Текст документа —
::::::::

5 марта 1820 года Андрес Гуазурари, лейтенант Франсиско Хавьера Сити, был назначен исполняющим обязанности главнокомандующего провинции Мисьонес. 25 июля он перешел на сторону Рамиреса, подписав 28 июля соглашение в Мокорете, признав его власть на территории провинции, за что получил пост наместника этих земель.

Упреждение Республики

29 сентября 1820 года, в день Святого Михаила Архангела, покровителя Междуречья, Рамирес обнародовал в Корриентесе 16 статей, регламентировавших административные, судебные, экономические и военные сферы жизни региона. 24 ноября, в результате выборов, проведенных среди населения области, Рамирес был избран Верховным главой республики. 30 ноября в церкви города Росарио-дель-Тала было провозглашено создание Республики Энтре-Риос с целью присоединения к федерации на правах равноправного субъекта. 24 ноября 1820 года губернатор Буэнос-Айреса Мартин Родригес и губернатор Санта-Фе Эстанислао Лопес подписан договор в Бенегасе, при посредничестве губернатора Кордовы Хуана Баутисты Бустоса. По этому договору Санта-Фе и Буэнос-Айрес уладили спорные вопросы и, в числе прочих пунктов, отказались от претензий на контроль над Энтре-Риос.

::::::::

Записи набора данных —

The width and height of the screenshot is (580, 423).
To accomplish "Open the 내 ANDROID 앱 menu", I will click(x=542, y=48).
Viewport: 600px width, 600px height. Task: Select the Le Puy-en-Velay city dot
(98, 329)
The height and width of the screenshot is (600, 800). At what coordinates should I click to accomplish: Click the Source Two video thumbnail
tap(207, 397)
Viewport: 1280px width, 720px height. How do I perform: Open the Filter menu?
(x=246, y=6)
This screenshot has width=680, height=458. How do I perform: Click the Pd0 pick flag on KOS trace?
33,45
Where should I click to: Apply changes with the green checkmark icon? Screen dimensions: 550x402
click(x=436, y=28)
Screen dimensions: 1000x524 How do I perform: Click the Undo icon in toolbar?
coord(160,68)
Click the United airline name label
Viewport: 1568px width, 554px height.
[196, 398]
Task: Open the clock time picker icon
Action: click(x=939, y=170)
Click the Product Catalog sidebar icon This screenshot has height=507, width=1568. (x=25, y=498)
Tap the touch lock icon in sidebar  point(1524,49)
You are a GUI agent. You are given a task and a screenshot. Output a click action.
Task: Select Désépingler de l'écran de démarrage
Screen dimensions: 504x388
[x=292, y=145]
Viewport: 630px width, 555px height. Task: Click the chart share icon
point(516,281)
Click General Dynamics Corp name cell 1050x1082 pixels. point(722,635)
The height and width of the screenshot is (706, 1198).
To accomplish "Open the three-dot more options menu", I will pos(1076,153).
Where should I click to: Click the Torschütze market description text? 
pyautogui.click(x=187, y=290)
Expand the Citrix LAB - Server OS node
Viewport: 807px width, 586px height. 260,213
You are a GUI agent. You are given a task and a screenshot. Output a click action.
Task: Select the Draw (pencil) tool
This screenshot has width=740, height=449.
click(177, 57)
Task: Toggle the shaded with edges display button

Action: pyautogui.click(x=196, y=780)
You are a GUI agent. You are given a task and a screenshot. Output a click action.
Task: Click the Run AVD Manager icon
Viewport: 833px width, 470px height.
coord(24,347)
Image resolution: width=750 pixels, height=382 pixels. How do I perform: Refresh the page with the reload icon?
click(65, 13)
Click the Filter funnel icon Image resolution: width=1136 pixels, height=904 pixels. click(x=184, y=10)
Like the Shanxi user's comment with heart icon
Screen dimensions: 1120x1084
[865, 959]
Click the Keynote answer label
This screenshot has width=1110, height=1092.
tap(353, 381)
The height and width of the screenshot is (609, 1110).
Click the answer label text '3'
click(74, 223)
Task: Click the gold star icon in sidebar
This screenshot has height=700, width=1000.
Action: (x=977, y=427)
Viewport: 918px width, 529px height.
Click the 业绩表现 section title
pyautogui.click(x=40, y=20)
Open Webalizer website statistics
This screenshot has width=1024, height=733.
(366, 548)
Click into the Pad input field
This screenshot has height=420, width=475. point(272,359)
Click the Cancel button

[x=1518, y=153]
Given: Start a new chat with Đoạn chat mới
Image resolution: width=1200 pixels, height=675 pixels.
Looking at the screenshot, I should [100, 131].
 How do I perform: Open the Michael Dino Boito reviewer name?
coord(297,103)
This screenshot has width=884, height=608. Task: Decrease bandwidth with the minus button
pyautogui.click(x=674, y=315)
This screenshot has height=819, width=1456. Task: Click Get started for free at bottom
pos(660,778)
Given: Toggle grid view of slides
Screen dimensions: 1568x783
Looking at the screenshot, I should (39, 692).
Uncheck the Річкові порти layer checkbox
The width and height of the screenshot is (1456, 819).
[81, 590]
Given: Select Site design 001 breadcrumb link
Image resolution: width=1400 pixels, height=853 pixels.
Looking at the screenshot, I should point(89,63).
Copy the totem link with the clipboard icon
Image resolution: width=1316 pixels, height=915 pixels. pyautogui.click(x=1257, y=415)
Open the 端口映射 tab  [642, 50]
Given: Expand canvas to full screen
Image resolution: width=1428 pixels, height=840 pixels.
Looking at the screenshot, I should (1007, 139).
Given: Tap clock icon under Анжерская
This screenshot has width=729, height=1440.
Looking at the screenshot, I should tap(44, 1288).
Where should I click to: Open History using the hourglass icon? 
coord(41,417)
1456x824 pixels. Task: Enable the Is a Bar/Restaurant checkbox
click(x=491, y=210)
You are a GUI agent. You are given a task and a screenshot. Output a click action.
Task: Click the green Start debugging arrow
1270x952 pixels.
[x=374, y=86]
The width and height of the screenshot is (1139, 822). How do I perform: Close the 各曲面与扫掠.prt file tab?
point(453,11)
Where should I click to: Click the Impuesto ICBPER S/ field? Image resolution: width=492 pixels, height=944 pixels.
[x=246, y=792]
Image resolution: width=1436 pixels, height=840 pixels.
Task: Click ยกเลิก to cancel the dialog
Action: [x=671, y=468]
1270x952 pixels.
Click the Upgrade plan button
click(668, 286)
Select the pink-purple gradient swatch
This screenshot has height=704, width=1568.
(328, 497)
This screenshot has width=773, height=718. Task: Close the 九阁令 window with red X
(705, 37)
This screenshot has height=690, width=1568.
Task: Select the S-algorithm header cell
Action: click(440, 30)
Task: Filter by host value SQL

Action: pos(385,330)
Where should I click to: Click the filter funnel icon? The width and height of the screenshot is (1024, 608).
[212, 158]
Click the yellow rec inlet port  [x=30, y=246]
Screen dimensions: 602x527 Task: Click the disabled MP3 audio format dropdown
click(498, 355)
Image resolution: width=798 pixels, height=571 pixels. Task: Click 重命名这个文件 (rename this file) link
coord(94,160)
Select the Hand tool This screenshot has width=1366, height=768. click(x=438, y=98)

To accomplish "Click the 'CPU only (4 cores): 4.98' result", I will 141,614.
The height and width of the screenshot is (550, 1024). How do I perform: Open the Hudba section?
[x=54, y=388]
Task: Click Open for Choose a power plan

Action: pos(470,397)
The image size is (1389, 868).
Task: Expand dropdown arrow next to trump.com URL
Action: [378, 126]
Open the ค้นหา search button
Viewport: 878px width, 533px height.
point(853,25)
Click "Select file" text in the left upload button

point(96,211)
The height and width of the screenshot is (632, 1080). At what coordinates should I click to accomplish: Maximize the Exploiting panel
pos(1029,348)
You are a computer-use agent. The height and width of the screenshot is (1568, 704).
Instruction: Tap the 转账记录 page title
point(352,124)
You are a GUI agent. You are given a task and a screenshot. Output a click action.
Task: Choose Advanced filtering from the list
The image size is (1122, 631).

::::::::

Цель задания —
Ответьте на вопросы по тексту о Республике Энтре-Риос.
(a) Когда Андрес Гуазурари был назначен исполняющим обязанности главнокомандующего провинции Мисьонес?
(b) Сколько статей Рамирес обнародовал в Корриентесе 29 сентября 1820 года?
(c) В церкви какого города было провозглашено создание Республики Энтре-Риос?
Записи представляют собой отдельный материал.

Полный ответ —
(a) 5 марта 1820 года.
(b) 16 статей.
(c) Росарио-дель-Тала.